» Information supplied
_ _ _

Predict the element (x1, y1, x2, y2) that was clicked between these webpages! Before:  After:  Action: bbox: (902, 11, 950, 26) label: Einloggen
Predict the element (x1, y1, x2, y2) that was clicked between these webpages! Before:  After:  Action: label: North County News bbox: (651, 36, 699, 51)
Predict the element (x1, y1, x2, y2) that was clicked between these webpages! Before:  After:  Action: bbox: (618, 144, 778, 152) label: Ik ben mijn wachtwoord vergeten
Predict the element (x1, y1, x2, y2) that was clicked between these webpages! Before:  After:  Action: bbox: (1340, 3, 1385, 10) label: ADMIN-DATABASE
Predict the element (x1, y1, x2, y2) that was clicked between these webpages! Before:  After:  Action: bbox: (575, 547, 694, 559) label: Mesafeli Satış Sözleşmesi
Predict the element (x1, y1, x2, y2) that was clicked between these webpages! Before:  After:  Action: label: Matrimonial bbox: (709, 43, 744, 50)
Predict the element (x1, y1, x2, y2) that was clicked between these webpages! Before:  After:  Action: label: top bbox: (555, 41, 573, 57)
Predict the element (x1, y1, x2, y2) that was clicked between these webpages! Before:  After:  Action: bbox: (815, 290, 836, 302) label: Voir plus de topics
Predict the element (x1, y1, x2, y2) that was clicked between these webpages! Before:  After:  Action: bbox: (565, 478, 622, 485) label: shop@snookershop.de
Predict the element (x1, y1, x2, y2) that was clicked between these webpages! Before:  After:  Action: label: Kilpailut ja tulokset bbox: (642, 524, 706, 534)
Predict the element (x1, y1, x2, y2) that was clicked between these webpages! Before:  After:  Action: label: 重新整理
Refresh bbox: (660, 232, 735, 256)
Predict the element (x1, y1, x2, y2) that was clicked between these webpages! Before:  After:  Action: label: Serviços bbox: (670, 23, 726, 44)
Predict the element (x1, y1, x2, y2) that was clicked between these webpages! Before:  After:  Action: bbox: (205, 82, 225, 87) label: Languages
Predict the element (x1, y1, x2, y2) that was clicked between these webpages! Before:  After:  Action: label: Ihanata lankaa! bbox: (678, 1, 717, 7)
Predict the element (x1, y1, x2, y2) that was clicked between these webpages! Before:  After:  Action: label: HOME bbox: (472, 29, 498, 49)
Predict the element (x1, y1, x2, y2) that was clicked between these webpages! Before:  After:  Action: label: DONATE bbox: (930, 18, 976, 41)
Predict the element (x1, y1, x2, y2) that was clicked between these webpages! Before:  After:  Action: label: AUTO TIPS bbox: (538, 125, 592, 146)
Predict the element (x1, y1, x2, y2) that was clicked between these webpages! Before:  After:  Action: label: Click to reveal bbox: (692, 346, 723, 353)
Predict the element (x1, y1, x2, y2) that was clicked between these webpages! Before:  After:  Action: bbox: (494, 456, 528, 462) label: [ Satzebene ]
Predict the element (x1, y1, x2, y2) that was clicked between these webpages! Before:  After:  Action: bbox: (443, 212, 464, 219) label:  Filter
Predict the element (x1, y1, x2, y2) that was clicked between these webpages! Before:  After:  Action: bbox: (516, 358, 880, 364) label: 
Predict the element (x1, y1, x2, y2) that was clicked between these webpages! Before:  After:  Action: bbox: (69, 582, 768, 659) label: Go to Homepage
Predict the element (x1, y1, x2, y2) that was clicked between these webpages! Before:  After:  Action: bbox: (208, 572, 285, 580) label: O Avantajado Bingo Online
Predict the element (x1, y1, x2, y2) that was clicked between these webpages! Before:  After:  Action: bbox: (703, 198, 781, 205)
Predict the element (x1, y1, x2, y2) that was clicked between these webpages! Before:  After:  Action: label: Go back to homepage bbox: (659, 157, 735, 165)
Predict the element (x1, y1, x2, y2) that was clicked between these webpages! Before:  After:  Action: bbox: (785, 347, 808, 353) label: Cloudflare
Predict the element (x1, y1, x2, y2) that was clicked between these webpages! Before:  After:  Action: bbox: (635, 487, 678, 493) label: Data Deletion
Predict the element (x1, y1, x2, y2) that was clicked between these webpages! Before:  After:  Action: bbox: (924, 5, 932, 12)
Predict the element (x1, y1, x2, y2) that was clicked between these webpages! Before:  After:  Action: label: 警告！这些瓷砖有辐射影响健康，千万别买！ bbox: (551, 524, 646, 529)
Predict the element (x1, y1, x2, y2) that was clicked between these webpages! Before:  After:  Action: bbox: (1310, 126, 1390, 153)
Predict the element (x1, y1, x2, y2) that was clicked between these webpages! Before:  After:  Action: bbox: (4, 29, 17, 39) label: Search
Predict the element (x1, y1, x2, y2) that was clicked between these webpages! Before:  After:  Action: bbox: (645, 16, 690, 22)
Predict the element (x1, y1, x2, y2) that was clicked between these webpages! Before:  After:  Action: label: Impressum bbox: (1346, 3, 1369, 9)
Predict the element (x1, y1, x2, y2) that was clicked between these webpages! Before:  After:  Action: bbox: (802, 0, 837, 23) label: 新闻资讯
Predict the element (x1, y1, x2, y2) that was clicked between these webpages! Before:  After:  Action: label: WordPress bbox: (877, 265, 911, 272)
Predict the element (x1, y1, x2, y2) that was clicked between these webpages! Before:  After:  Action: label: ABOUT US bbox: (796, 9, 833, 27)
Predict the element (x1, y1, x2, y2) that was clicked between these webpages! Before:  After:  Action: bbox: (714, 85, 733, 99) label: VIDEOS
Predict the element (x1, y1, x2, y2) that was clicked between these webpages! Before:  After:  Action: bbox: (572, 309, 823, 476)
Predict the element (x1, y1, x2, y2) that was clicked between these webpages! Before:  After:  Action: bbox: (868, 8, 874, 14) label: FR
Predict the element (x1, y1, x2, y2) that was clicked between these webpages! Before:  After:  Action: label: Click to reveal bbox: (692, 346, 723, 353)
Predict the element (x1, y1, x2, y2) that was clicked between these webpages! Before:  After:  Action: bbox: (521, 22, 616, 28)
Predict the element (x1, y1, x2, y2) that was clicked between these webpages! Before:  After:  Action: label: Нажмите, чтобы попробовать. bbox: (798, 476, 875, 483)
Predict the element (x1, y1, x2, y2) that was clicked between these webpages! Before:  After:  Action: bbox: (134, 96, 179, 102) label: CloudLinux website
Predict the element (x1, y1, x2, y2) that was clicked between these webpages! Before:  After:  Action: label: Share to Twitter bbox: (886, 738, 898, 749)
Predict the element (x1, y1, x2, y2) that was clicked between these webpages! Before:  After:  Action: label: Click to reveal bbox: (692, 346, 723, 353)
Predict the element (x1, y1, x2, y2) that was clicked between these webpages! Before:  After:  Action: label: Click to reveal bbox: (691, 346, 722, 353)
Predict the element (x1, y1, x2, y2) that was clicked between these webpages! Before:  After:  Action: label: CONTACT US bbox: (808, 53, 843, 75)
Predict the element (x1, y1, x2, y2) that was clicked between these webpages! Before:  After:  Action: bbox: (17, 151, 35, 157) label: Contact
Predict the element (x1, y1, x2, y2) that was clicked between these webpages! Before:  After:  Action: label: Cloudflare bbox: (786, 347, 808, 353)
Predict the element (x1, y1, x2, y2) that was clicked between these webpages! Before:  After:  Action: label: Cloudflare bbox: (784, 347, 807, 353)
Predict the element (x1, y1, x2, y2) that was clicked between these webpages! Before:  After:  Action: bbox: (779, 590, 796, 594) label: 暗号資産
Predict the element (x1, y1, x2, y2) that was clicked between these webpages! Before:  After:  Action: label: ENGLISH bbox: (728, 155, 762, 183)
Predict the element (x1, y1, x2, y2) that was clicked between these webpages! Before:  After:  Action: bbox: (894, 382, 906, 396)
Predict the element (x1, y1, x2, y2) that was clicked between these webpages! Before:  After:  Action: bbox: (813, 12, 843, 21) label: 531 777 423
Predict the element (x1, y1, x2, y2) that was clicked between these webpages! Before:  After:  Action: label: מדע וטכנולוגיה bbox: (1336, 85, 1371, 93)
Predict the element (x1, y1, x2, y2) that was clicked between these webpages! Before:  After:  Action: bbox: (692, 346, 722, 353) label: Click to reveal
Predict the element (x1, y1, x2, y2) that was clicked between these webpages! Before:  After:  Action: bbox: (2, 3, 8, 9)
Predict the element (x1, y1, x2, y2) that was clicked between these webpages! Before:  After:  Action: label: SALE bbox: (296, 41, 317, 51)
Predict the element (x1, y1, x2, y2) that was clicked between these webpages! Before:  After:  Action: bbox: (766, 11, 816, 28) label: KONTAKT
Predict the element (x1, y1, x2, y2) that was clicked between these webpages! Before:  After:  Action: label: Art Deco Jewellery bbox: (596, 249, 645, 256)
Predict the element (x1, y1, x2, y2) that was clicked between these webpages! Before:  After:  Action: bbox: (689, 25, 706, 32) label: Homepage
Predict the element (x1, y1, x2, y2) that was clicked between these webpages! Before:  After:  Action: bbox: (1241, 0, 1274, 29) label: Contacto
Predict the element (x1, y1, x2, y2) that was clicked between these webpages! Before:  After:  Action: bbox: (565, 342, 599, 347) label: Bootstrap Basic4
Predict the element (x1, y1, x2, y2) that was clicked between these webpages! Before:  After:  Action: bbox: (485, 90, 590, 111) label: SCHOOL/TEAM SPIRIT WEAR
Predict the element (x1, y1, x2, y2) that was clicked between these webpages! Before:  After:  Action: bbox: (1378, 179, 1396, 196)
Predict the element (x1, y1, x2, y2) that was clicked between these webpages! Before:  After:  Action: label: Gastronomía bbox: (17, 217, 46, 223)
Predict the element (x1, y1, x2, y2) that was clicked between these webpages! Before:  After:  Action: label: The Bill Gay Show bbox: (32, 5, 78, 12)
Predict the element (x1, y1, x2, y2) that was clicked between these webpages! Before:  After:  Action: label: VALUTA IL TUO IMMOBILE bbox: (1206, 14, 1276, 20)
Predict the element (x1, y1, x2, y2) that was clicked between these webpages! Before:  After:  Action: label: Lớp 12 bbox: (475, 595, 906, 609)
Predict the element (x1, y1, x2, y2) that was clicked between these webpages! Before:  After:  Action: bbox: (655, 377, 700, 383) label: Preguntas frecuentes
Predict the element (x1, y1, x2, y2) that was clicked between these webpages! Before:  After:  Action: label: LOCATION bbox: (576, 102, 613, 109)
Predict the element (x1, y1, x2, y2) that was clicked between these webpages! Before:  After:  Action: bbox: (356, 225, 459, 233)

_ _ _

» Task statement
Count the lines in the rows above that contain the string "Cloudflare", matching case exactly, and reply with the number alone.

» Task solution
3